= Sensory deprivation =

Deliberate reduction or removal of stimuli

Sensory deprivation or perceptual isolation is the deliberate reduction or removal of stimuli from one or more of the senses. Simple devices such as blindfolds or hoods and earmuffs can cut off sight and hearing, while more complex devices can also cut off the sense of smell, touch, taste, thermoception (heat-sense), and the ability to know which way is down. Sensory deprivation has been used in various alternative medicines and in psychological experiments (e.g. with an isolation tank). When deprived of sensation, the brain attempts to restore sensation in the form of hallucinations.

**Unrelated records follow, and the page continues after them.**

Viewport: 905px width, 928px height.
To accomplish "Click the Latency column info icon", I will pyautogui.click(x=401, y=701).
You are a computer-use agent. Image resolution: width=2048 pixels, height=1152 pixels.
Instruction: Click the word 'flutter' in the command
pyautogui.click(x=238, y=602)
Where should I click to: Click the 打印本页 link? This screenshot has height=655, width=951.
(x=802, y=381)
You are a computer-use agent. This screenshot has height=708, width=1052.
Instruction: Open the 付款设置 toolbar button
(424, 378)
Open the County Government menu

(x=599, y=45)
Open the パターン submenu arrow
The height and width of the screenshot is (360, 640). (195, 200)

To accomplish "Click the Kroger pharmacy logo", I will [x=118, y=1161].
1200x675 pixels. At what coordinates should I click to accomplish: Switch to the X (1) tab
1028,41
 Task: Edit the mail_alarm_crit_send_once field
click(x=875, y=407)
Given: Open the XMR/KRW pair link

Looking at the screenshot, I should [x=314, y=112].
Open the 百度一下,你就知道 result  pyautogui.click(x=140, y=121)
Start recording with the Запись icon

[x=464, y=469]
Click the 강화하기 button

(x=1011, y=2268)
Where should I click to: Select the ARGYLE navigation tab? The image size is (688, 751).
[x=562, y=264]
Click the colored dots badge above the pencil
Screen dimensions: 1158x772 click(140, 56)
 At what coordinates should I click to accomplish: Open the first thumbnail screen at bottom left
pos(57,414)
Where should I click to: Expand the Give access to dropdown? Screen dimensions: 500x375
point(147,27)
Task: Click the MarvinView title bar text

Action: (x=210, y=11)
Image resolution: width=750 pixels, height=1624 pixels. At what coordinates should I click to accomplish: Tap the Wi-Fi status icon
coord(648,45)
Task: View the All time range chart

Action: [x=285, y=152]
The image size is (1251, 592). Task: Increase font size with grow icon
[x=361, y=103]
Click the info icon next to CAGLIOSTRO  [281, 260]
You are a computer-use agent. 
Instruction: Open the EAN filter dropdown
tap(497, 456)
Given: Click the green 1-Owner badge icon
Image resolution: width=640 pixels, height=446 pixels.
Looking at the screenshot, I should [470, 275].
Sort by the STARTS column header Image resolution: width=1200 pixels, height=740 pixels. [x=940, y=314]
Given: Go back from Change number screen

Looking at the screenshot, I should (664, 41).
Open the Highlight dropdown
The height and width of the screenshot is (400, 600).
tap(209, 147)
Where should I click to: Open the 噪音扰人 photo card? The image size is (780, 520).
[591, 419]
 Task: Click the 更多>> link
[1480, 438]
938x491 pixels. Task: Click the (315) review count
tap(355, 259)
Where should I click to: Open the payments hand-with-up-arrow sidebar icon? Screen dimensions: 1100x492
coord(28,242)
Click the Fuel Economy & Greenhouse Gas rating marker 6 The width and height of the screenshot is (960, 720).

Short-term sessions of sensory deprivation are described as relaxing and conducive to meditation; however, extended or forced sensory deprivation can result in extreme anxiety, hallucinations, bizarre thoughts, and depression.

A related phenomenon is perceptual deprivation, also called the Ganzfeld effect. In this case a constant uniform stimulus is used instead of attempting to remove the stimuli; this leads to effects which have similarities to sensory deprivation.

Sensory deprivation techniques were developed by some of the armed forces within NATO, as a means of interrogating prisoners within international treaty obligations. The European Court of Human Rights ruled that the use of the five techniques by British security forces in Northern Ireland amounted to a practice of inhuman and degrading treatment.
It was also used in prisons such as Guantanamo.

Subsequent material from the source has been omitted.